You'll see that I added a discrimination of various types of quoted strings so that it is possible to deal with (most of) the different contexts in which quoted strings may appear. I didn't include the use of quoted strings of up to 4 characters as integer constants, as indicated in the guide, because I didn't notice it in time, and also because I couldn't figure out with a brief reading whether the intent is to allow constants in expressions whose names must be quoted (because the name conflicts with a keyword); in that case, it seems to me that there is an ambiguity with a quoted name with four or fewer characters.

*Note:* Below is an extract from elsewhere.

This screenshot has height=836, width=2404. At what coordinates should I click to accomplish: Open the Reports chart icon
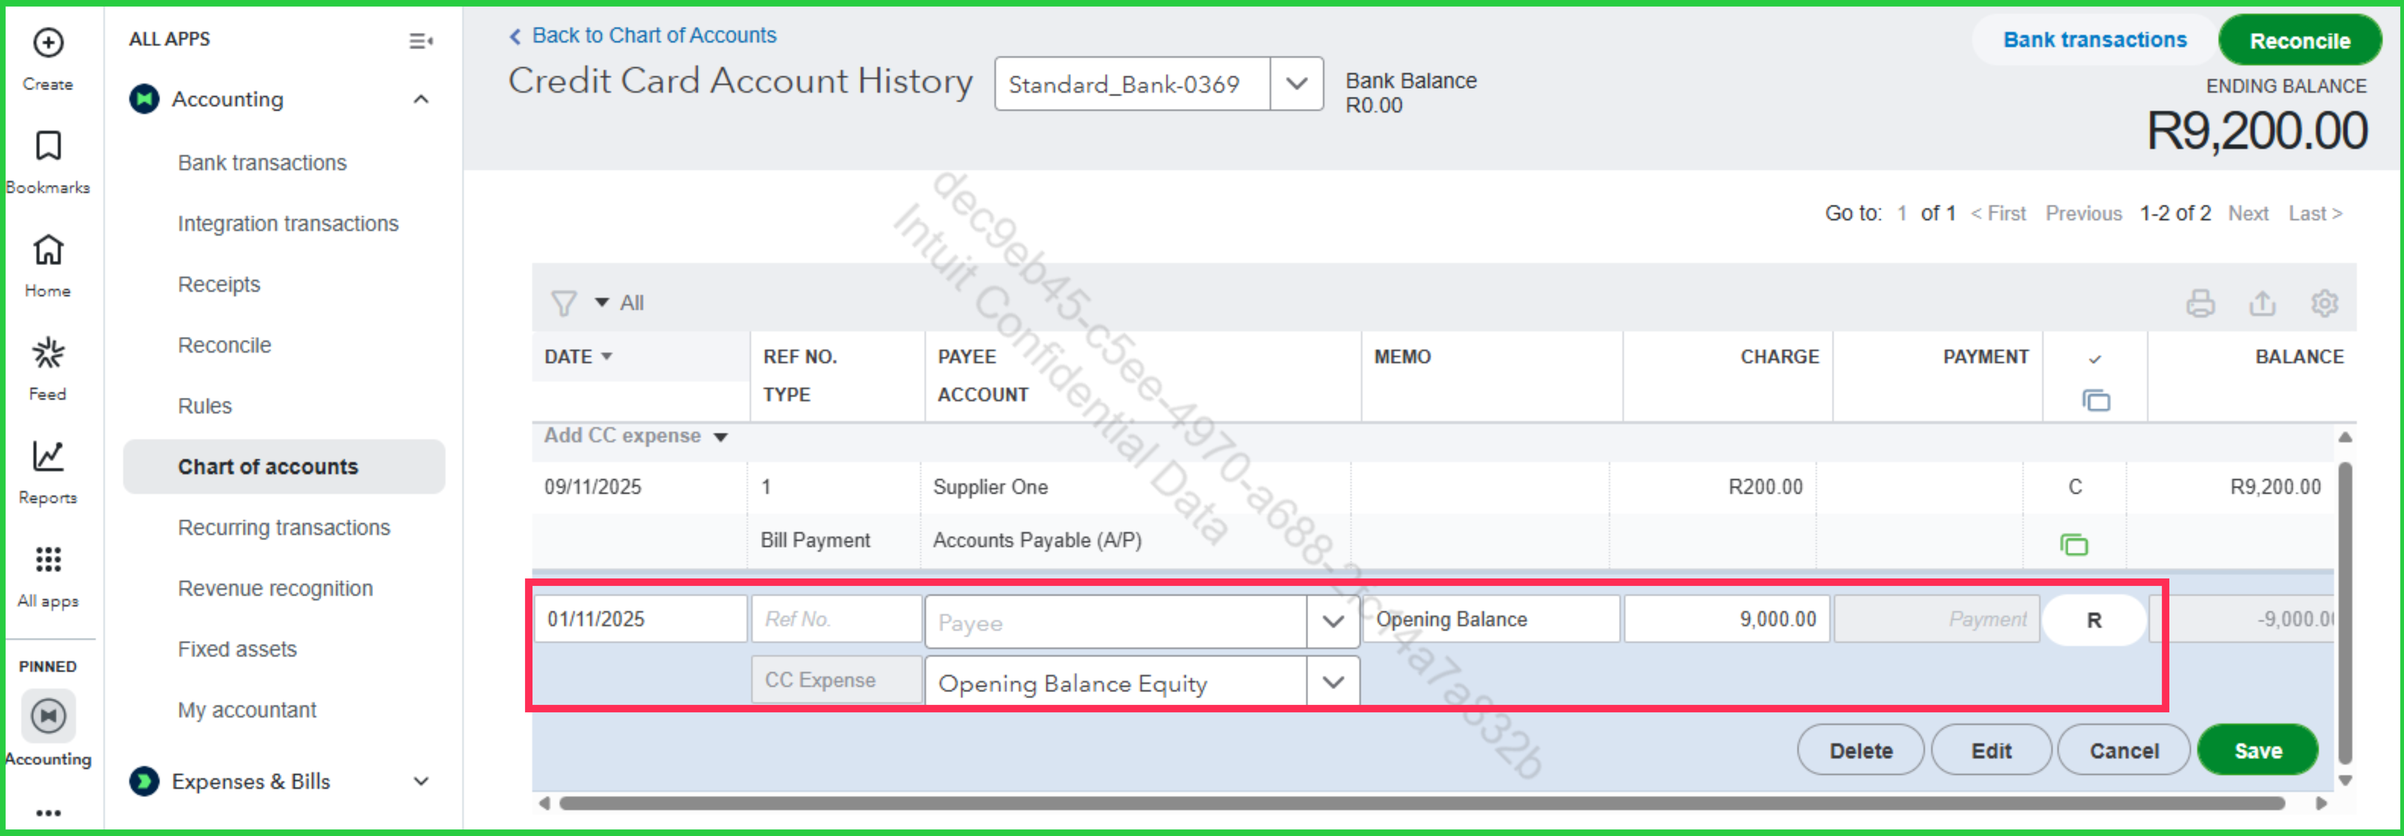tap(48, 456)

In case it's not obvious how the discrimination works (and it probably isn't), here's the accompanying flex definition:

id   [[:alpha:]$_][[:alnum:]$_]*

%%

[[:space:]]+         ;

CONSTANT             { return K_CONSTANT; }
COUNTER              { return K_COUNTER; }
EQUALS               { return K_EQUALS; }
INCREMENT            { return K_INCREMENT; }
PREFIX               { return K_PREFIX; }
STRING               { return K_STRING; }
TAG                  { return K_TAG; }
TYPENAME             { return K_TYPENAME; }

[#]{id}              { yylval.str = strndup(yytext, yyleng); return LOCAL_NAME; }
{id}                 { yylval.str = strndup(yytext, yyleng); return IDENT; }
["]{id}["]           { yylval.str = strndup(yytext+1, yyleng-2); return QUOTED_IDENT; }

["]["]               { yylval.str = strndup(yytext+1, yyleng-2); return QUOTED_NULL; }
["][[:alnum:]$_]+["] { yylval.str = strndup(yytext+1, yyleng-2); return QUOTED_TAG; }
["][[:print:]]+["]   { yylval.str = strndup(yytext+1, yyleng-2); return QUOTED_STRING; }

[[:digit:]]+         { yylval.dec = strtoul(yytext, 0, 0); return INTEGER; }
.                    { return *yytext; }

I did a rather inadequate test by running it with the definitions at the end of the OP (although I added a trailing ; in the second line). I didn't actually check that the parse tree was correct, but it certainly does all pass through the parser.